A second thrust has been on the development of models based on physics to create the appearance of animal fur. This requires careful measurement and modeling of individual fur fibers, which are really made of two concentric cylinders with an inner scattering medulla.Ours is the first model which predicts the way in which light interacts with a single fur fiber, including scattering in the medulla volume, and validates the results with actual measurements. In subsequent work, we have simplified our model, and made it faster to compute light interaction between fur fibers. This enables us to achieve highly realistic images of animal fur, enabling more realistic animated charaters in entertainment applications, and predictive modeling of the appearance of different types of fur. This work is already being adopted for production rendering of computer-generated imagery.

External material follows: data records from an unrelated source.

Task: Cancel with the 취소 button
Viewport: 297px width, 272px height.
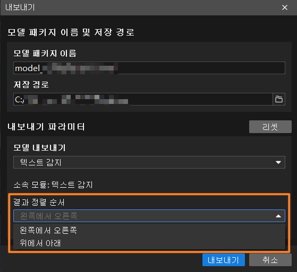Action: pos(270,260)
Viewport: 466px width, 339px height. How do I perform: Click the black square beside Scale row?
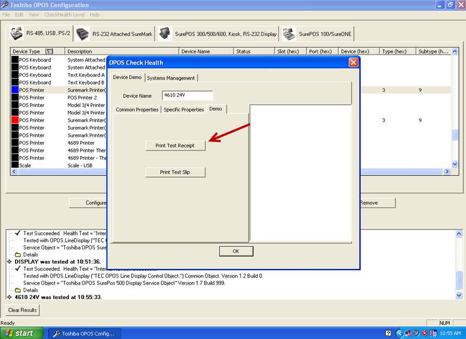pos(15,165)
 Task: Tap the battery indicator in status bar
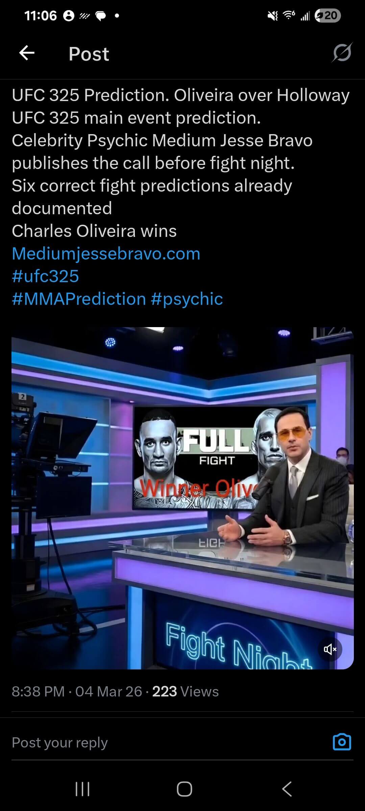coord(327,16)
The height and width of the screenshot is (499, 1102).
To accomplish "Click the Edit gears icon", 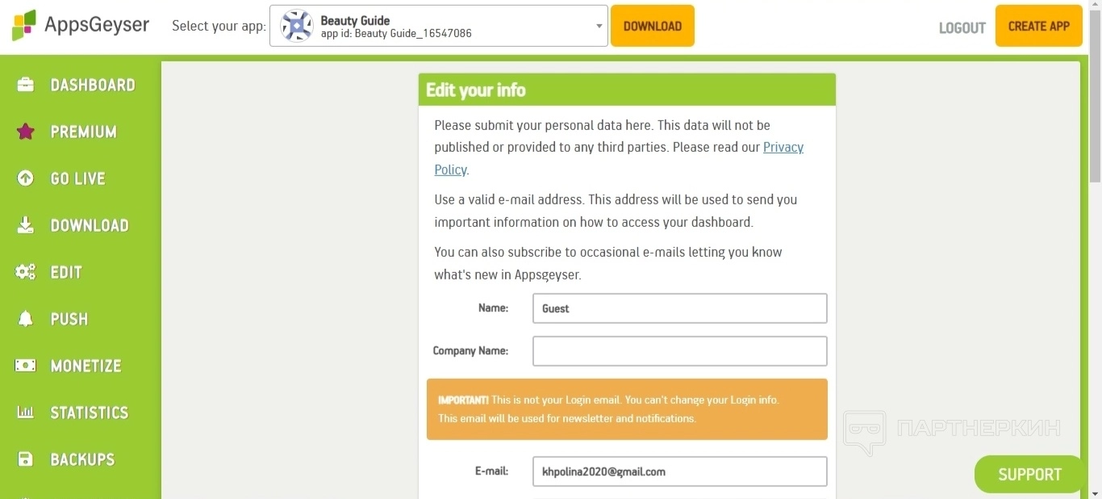I will [26, 272].
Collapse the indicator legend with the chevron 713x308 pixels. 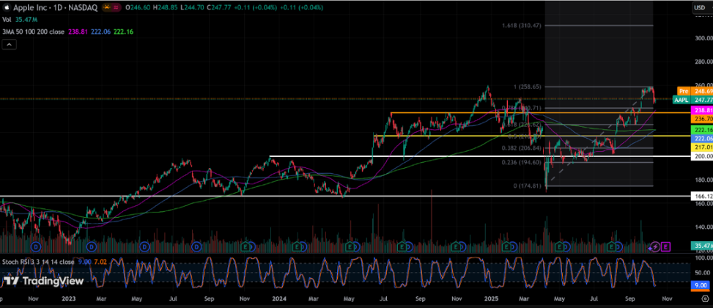(x=9, y=44)
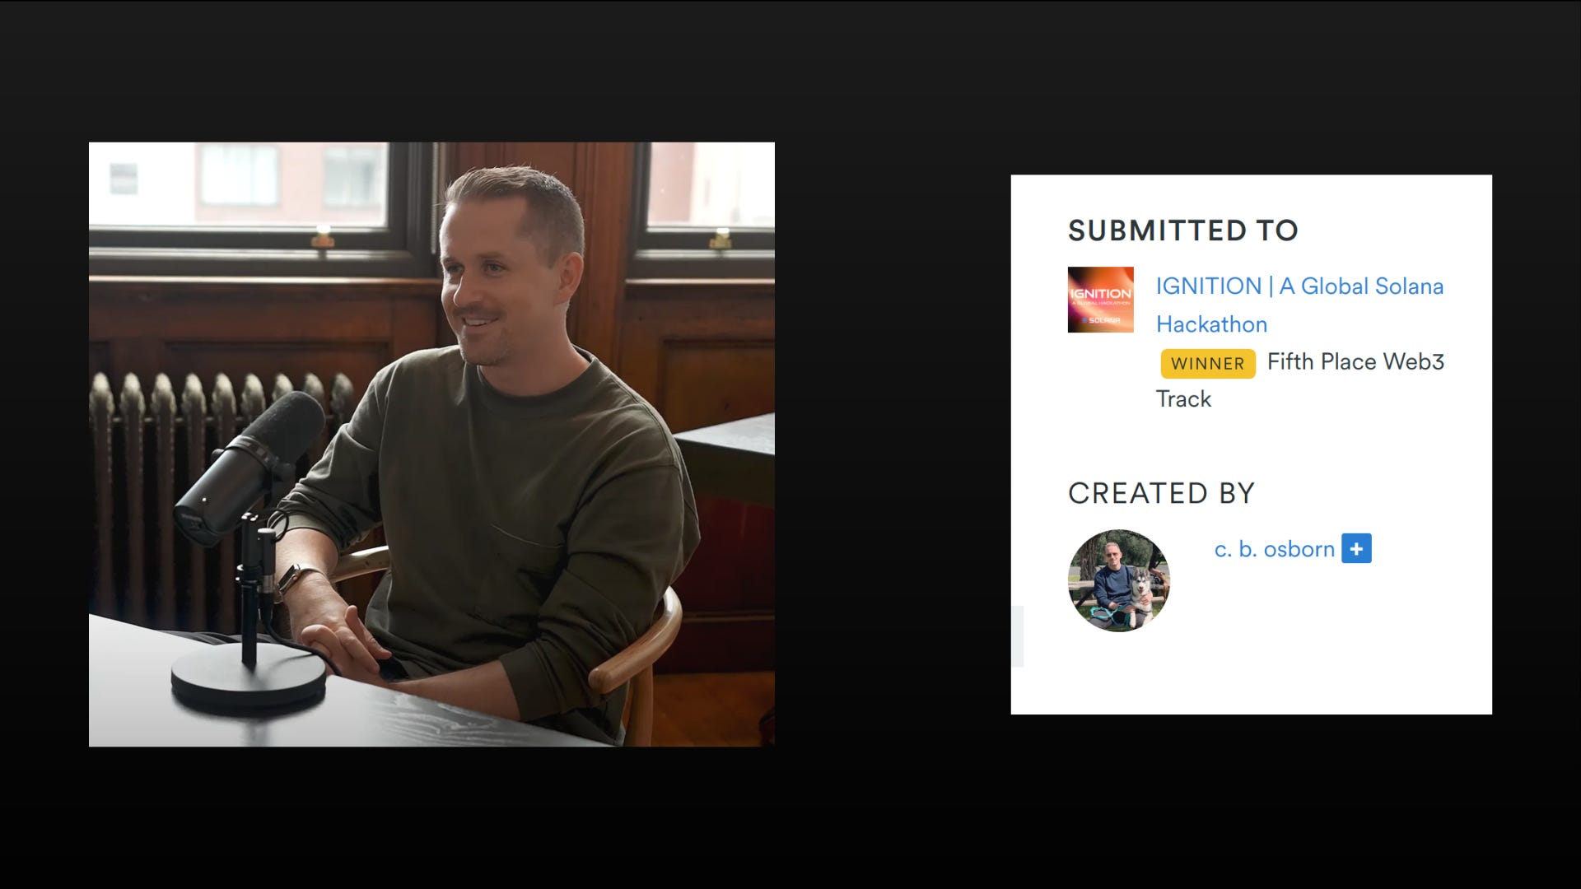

Finally, accurate modeling of the appearance of real-world materials requires not just an understanding of light interaction with surfaces, but a measurement of the reflectance properties of objects.Traditionally, this has required many thousands to millions ofmeasurements on expensive devices known as gonioreflectometers. We have shown that accurate results can be achieved with only 5-20 carefully designed measurements, and in the limit with only two photographs.
In summary, a careful combination of new reflectance measurement methods, coupled with new computational techniques and understanding of the physics of light reflection in surfaces like fur, enables new levels of realism in computer-generated imagery for product design and visualization, entertainment and gaming, and industrial measurements of appearance.